Tarek Naguib, juriste et collaborateur scientifique auprès de la ZHAW depuis 2012, rédige une thèse portant sur le droit antidiscriminatoire suisse.
tarek.naguib@gmail.com

Dans quels cas les atteintes à la liberté d’expression, artistique ou autre, sont-elles légitimes ? Les cas du « comique » français autoproclamé Dieudonné et du président de la ville de Berne, Alexander Tschäppät, ainsi que la représentation du « Täschli-Gate » par Birgit Steinegger attestent des différentes limites pouvant être outrepassées dans la variété et la satire. Tandis que les déclarations de Dieudonné obéissent incontestablement à une intention de discrimination et de création d’un climat de haine et doivent par conséquent être sanctionnées pénalement, les mots de Steinegger et de Tschäppät, s’ils sont discriminatoires, ne visent pas expressément à entretenir un sentiment d’hostilité. Ils n’en favorisent pas moins un point de vue raciste. Au moment de déterminer si le droit pénal est outrepassé et si l’on peut dès lors parler de haine discriminatoire, il convient de tenir compte du contexte et de la forme même de la satire.
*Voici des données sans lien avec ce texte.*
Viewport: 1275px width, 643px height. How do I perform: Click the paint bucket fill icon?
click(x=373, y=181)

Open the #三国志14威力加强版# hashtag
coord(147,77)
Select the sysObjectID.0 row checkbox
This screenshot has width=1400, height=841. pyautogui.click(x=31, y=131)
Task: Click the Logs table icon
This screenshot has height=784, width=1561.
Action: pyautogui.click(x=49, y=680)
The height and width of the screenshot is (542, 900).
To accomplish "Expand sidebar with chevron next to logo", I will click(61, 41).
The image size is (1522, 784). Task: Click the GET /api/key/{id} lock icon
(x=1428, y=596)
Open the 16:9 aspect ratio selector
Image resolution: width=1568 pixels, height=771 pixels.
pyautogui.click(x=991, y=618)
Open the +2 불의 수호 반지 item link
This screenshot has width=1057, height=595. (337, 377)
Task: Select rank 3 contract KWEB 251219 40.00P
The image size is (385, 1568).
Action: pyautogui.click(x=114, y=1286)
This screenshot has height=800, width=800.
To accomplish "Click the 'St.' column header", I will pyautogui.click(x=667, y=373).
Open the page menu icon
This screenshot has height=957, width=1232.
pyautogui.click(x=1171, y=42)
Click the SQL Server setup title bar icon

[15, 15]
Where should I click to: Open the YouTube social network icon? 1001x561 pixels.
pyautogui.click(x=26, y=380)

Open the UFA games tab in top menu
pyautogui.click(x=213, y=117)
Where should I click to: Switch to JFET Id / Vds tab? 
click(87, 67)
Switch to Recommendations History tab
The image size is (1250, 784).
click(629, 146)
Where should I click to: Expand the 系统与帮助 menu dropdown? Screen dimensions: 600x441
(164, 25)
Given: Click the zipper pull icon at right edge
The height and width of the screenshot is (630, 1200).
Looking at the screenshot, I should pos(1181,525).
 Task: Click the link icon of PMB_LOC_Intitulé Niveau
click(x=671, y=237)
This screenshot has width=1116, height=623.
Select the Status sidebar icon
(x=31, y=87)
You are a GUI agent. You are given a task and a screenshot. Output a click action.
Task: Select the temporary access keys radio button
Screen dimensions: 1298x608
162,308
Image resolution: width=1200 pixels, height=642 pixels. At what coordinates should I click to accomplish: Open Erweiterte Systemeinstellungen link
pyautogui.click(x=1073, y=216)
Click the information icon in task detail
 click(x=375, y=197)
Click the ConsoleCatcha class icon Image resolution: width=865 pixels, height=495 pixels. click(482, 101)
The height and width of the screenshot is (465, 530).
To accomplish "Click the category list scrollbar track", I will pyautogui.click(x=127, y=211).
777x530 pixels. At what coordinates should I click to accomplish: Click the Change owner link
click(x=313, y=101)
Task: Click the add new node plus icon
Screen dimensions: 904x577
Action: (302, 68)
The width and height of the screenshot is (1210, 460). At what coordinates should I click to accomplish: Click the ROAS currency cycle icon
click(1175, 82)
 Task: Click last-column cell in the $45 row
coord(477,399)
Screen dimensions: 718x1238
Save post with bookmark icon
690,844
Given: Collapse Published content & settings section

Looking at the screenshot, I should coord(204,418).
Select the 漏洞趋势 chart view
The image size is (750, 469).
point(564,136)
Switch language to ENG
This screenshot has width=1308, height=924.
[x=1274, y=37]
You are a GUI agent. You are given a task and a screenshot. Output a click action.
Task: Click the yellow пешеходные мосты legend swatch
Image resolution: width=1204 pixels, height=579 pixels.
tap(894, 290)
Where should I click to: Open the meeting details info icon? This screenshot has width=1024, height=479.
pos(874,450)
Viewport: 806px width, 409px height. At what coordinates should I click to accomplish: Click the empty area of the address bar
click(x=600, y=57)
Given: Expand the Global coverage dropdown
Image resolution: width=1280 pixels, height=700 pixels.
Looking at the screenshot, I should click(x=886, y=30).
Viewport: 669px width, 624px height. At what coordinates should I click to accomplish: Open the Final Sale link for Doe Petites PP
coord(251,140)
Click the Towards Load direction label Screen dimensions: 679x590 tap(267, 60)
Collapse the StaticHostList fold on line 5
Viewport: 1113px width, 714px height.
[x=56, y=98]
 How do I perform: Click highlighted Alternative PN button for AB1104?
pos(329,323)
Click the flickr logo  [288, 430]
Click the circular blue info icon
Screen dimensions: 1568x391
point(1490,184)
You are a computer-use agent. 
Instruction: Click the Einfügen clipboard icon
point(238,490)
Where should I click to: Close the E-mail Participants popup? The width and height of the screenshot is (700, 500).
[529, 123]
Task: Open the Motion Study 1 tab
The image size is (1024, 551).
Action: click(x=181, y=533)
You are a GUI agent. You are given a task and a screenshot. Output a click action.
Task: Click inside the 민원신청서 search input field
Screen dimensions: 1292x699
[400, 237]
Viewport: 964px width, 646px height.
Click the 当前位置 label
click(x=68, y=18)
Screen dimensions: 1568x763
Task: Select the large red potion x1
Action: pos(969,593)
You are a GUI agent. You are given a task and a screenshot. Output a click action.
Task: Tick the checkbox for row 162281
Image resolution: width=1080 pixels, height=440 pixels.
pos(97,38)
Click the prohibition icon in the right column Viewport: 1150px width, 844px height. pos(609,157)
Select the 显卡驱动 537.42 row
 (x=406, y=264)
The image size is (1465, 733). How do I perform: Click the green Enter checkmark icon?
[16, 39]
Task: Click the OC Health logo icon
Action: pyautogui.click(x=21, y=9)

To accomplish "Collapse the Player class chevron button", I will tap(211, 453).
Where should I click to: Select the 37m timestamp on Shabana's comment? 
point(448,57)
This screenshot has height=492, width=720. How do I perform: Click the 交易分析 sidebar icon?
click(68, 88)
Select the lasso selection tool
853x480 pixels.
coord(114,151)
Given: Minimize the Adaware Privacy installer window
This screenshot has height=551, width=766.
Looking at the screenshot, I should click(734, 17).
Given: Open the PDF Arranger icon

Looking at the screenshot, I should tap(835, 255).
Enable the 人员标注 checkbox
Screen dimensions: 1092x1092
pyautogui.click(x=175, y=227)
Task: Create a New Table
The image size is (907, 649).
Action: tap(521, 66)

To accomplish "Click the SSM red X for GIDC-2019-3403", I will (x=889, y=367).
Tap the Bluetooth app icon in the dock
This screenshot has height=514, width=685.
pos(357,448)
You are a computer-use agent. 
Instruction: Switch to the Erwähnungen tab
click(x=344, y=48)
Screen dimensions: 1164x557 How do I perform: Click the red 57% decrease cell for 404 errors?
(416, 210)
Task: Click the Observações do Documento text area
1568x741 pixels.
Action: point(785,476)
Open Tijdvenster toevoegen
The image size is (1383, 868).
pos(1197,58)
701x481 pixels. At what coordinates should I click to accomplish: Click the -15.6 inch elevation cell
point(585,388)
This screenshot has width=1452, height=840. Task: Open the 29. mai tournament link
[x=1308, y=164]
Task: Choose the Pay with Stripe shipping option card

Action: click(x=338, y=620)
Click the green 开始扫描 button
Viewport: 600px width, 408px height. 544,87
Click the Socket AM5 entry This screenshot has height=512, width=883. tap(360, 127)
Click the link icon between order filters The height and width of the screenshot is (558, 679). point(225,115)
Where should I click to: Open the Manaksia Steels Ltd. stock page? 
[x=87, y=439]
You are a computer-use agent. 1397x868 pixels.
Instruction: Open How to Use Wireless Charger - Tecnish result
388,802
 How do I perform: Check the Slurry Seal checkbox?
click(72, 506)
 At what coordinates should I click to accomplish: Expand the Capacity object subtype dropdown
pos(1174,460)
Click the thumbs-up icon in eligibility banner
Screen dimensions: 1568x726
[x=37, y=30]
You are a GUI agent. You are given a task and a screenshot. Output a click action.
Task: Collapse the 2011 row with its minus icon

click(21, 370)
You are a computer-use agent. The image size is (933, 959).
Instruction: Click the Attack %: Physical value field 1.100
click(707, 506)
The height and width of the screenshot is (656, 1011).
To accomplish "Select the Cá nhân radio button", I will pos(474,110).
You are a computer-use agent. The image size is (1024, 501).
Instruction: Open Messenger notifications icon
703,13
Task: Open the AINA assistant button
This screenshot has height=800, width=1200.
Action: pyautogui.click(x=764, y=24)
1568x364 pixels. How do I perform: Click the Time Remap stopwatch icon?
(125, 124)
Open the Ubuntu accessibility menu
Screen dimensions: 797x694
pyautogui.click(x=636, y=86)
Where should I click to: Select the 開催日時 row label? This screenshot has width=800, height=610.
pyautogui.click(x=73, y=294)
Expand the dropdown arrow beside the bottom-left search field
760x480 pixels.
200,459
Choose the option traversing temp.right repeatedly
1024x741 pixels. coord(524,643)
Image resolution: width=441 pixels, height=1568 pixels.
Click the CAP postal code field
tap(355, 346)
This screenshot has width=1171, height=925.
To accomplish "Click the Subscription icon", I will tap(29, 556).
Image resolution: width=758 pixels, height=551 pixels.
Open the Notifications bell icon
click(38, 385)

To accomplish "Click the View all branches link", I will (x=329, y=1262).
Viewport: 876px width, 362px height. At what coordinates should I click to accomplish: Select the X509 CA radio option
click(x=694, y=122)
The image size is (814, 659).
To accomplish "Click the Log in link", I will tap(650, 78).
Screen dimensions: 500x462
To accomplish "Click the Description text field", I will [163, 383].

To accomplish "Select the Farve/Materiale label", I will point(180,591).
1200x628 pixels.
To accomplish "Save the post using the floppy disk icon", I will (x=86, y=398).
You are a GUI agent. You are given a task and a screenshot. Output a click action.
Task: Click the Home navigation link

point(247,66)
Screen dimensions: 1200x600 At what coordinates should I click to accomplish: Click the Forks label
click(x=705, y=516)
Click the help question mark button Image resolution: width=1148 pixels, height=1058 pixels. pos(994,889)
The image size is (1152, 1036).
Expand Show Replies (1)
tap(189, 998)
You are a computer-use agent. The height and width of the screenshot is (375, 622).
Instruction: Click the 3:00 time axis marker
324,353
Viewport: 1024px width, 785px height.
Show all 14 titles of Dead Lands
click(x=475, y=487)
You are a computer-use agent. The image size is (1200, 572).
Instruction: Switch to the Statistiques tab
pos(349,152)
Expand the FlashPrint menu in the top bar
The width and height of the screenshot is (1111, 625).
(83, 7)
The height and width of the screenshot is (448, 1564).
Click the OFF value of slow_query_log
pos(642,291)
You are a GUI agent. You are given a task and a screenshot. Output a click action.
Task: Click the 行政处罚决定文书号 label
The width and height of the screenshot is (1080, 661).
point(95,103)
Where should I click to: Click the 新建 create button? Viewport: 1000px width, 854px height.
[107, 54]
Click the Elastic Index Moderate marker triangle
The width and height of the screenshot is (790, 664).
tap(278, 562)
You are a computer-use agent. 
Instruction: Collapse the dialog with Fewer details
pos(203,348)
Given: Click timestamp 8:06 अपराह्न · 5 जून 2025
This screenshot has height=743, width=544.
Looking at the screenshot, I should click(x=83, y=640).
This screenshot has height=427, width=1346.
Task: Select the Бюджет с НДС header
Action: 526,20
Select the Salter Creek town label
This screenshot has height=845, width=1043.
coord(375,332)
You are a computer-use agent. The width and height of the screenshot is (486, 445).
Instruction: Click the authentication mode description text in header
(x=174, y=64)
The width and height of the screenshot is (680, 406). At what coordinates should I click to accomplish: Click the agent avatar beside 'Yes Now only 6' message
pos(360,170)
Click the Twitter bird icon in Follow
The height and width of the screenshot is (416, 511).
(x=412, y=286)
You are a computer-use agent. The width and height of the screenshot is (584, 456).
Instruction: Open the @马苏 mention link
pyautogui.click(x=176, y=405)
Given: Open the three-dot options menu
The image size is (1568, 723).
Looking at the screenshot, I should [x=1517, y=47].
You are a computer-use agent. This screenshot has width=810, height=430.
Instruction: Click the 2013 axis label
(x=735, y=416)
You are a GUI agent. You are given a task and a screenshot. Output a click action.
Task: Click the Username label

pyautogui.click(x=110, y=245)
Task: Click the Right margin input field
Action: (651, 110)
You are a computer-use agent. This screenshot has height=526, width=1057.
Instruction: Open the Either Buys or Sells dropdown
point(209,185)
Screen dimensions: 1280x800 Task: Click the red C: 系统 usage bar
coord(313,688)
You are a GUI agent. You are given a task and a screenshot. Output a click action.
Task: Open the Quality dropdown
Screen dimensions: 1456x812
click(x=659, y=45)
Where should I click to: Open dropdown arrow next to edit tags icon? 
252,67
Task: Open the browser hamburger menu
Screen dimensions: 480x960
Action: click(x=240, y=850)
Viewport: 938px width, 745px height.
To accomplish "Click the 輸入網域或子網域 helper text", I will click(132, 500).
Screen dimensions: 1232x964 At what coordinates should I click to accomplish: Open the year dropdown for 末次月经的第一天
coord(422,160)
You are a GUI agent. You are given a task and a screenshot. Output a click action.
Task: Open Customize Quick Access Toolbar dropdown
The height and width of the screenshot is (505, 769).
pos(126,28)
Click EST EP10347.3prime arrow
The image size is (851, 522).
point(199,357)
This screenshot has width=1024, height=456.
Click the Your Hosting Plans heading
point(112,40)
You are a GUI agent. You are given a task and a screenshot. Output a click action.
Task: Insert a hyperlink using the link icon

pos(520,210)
En ce sens, l’Autorité indépendante d’examen des plaintes en matière de radio-télévision AIEP a estimé que la désignation du président des Etats-Unis comme « n... » était légale. Elle a justifié sa décision par le fait que tous les personnages s’exprimant de la sorte dans la satire étaient représentés avec une mentalité bornée, raciste et stéréotypée. Dans sa critique de la décision de l’AIEP, l’auteur affirme néanmoins qu’il existe toujours une dangereuse hiérarchisation. Il ajoute que, contrairement aux interdictions relevant du droit pénal, il convient de tenir compte de cette hiérarchisation dans le cadre des interdictions de discrimination relevant du droit administratif et de déterminer si la satire exprime et entérine un rapport de domination structurellement ancré. Bien que les droits humains nous imposent d’agir contre les préjugés, il y a lieu de ne pas multiplier les interventions contre la liberté d’expression en cas de satire usant de stéréotypes discriminatoires. Les mesures engagées devraient plutôt viser et combattre les discours hégémoniques. Pour ce faire, il est nécessaire de susciter l’acceptation par le discours et la mise en œuvre d’une certaine diversité dans le domaine des spectacles comiques.